TASK DATA>
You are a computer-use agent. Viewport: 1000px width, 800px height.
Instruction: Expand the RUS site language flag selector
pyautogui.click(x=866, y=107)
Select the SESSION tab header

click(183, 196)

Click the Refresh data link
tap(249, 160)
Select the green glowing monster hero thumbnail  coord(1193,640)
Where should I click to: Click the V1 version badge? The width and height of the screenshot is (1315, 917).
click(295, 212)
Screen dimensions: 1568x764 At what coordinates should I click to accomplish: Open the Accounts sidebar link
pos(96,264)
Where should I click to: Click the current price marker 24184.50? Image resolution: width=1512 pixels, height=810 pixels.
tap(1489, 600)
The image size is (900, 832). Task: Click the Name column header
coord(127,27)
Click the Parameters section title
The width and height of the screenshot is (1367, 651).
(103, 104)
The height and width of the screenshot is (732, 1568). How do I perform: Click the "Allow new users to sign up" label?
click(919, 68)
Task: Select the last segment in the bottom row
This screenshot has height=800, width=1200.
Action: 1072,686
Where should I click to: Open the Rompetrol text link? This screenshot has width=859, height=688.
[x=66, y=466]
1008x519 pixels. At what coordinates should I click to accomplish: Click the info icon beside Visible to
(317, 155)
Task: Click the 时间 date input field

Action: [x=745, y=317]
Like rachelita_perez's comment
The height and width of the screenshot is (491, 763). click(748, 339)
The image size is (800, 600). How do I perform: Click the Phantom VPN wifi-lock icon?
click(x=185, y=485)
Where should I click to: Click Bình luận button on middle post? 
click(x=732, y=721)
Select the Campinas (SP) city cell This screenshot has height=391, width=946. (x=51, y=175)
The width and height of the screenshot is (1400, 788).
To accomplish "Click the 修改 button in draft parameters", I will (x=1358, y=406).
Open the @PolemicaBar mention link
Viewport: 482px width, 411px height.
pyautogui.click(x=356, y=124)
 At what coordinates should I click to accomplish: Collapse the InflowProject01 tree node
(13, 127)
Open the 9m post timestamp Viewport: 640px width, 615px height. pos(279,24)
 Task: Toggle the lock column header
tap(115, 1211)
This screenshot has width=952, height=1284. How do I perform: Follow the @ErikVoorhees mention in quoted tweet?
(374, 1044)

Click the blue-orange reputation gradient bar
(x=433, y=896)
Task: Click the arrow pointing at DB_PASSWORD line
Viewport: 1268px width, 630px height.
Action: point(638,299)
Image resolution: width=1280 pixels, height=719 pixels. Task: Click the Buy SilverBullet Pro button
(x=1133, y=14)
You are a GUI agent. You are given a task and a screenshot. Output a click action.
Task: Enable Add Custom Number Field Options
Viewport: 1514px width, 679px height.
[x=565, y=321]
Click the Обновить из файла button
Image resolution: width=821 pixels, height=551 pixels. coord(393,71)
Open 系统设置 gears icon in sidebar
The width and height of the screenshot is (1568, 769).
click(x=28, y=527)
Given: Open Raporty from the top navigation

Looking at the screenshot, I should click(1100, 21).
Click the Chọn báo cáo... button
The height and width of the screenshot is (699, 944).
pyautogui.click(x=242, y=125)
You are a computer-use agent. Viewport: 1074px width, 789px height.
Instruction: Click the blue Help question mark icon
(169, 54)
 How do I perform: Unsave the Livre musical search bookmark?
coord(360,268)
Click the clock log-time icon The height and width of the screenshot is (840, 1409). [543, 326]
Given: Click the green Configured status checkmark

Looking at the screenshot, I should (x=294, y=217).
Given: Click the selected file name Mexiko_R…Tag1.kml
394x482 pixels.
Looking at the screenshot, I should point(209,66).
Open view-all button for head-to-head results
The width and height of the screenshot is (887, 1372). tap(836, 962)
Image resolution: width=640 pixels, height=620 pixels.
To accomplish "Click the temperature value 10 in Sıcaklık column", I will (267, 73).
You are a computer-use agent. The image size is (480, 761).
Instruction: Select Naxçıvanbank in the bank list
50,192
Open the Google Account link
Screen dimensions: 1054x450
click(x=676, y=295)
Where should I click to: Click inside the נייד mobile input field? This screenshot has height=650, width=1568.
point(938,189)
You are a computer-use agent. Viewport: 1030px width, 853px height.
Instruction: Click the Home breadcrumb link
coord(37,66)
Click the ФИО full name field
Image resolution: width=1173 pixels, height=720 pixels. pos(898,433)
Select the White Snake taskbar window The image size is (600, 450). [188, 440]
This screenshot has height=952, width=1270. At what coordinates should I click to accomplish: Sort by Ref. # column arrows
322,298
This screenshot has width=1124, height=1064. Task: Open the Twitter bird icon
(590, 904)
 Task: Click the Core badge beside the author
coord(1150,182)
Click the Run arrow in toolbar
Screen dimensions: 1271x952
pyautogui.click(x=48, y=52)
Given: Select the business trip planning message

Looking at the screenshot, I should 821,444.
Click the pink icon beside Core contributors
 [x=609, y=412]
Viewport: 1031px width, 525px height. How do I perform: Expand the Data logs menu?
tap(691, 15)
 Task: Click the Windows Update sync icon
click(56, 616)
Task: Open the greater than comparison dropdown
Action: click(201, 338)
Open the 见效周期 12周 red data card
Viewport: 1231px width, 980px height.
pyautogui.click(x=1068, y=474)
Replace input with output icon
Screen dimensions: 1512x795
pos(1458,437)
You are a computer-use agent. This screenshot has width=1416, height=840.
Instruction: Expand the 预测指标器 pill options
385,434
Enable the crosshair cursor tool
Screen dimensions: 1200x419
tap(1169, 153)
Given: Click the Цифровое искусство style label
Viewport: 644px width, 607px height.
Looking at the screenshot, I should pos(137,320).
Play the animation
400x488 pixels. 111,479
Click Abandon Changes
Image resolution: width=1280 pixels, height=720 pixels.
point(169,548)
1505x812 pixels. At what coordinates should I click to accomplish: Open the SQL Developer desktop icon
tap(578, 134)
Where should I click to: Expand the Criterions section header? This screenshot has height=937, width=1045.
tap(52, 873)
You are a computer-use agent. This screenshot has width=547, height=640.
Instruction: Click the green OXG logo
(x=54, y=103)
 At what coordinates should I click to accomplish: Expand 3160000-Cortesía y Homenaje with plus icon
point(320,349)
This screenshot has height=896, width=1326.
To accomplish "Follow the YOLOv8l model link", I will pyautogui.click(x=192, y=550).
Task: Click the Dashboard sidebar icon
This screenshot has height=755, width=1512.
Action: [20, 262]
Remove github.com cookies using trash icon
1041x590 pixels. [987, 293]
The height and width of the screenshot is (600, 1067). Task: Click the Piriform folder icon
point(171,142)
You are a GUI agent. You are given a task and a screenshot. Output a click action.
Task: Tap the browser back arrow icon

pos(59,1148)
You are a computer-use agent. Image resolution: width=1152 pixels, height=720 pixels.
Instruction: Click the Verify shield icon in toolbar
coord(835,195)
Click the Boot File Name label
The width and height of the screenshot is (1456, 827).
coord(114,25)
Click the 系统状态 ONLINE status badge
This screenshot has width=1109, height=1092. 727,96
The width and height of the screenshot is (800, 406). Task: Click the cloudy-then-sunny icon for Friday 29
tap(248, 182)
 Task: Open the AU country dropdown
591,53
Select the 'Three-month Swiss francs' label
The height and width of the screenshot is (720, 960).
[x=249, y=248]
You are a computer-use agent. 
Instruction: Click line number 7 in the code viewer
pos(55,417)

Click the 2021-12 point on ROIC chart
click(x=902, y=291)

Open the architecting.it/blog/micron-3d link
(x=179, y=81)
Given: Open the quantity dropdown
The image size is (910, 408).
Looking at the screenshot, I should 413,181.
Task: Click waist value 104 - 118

EXERCISE DETAILS> Show the lines where the word "value" appears in the entries.

TASK ANSWER>
To accomplish "Click the temperature value 10 in Sıcaklık column", I will (267, 73).
Task: Click waist value 104 - 118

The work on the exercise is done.